But those improvements still put McAuliffe’s youth softball diamond well behind Glacken Field. McAuliffe recalled a brother of one of his softball players remarking how his field got a new scoreboard. The fields at Danehy Park don’t even have one to marvel at.

“Here’s this little boy who’s seven, knows he’s treated better than his sister, who’s 10,” McAuliffe said. “It’s that privilege that a boy gets and a girl doesn’t get, and it starts at such a young age. You talk about all these issues of women not being equal and here it is, right here.”

Photo: Lauren McAuliffe

Chris Minton, who is in his second year as the president of Melrose Youth Softball, faced similar issues and became an advocate for better girls’ facilities.

The league’s home field on Lebanon Street needed a facelift a few years ago and Minton said the town made “marked improvement” compared to what the field used to look like.

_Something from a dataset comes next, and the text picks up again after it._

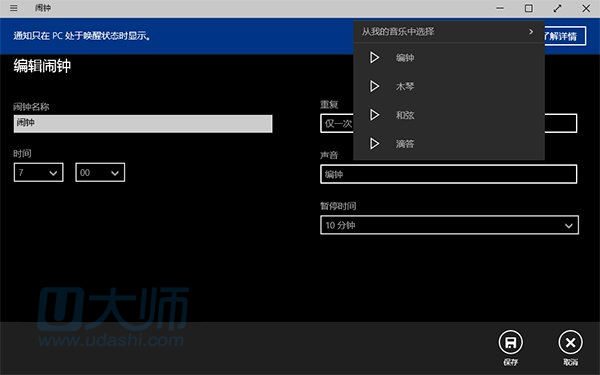The height and width of the screenshot is (375, 600).
Task: Open the hour dropdown showing 7
Action: (39, 173)

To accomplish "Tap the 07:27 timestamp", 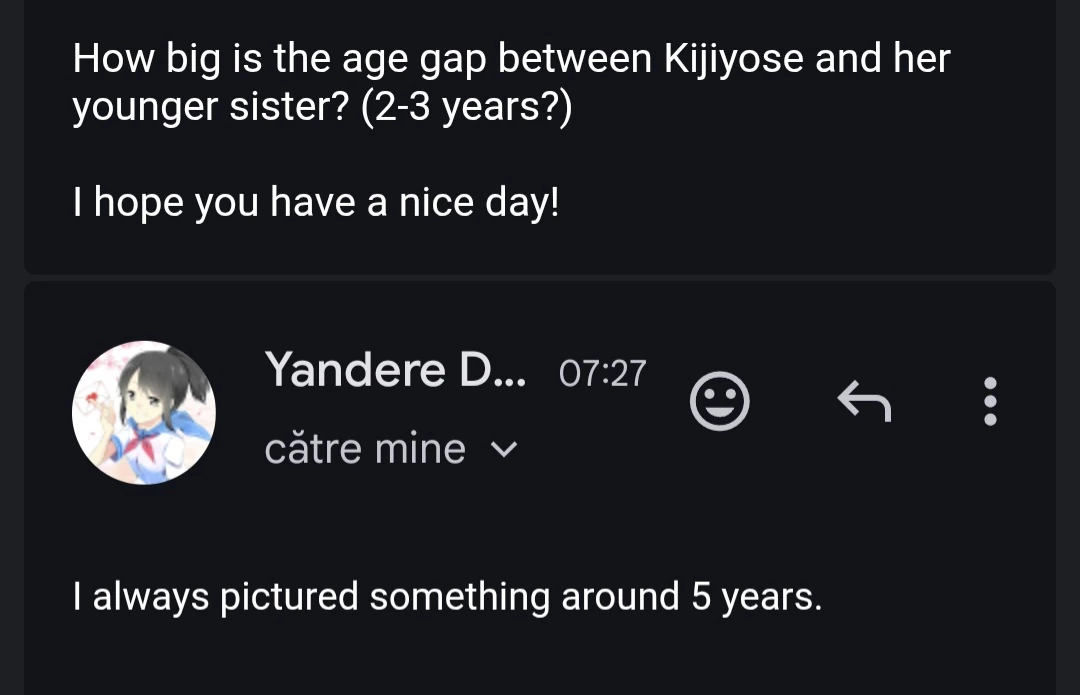I will coord(602,373).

Minton said new bleachers were put in at the field and some structural changes were made to help with drainage, but fortified dugouts that Minton hoped would be there never came.

“What I certainly want our girls to know is we’re doing everything we can to give them a great, positive experience in softball,” Minton said. “… We have to keep advocating for better funding and more resources.”

Pressing for improvements is a personal endeavor for Minton, who has a daughter who plays softball at the youth level and another daughter who plays the sport in high school.

Minton understands that broad changes to improve girls’ facilities aren’t going to happen with a snap of a finger. But it’s a cause still worth undertaking.

“We want girls to have pride in the league No. 1 and their facilities,” Minton said. “We don’t want them to think that they’re getting any less of an experience than their brothers, friends, or whoever else plays.”

The disparity between the facilities for boys and girls can also be found in high school athletics. Henry Ching watched one of his daughters, who is currently a senior captain of the Needham High softball team, play for the Rockets at a less-than-stellar Claxton Field.

Claxton Field, which had no covered dugouts, a worn-down batting cage and no pitching lanes, according to Ching, was scheduled to receive an upgrade prior to the COVID-19 pandemic but the project met several hurdles and never reached completion.

The Rockets will move away from Claxton Field for the upcoming spring season and find a new home at DeFazio Park’s McLeod Field. The field, once utilized for baseball, received substantial funding from the town to be converted into a softball diamond.

Ching, who is the vice president of softball operations for Needham Baseball and Softball, said the field will offer new perks, like a fully fenced-in field, that the high school team didn’t have before.

Ching called it the “only premier softball field that the high school girls can play at” in town.

“It’s going to be a great experience, a showcase for the girls, their senior season to be able to have that field,” Ching said.

Ching knows his daughter will get the chance to play only on this new and improved diamond for one season. He has a younger daughter at the high school level who will get more use out of the field.

But for Ching, advocating for better facilities is an initiative that will benefit not only his daughters, but all the girls in Needham who will put on cleats and continue playing after them.

“We’ve always thought of this as long term, we’re bettering it for all the girls in the future,” Ching said.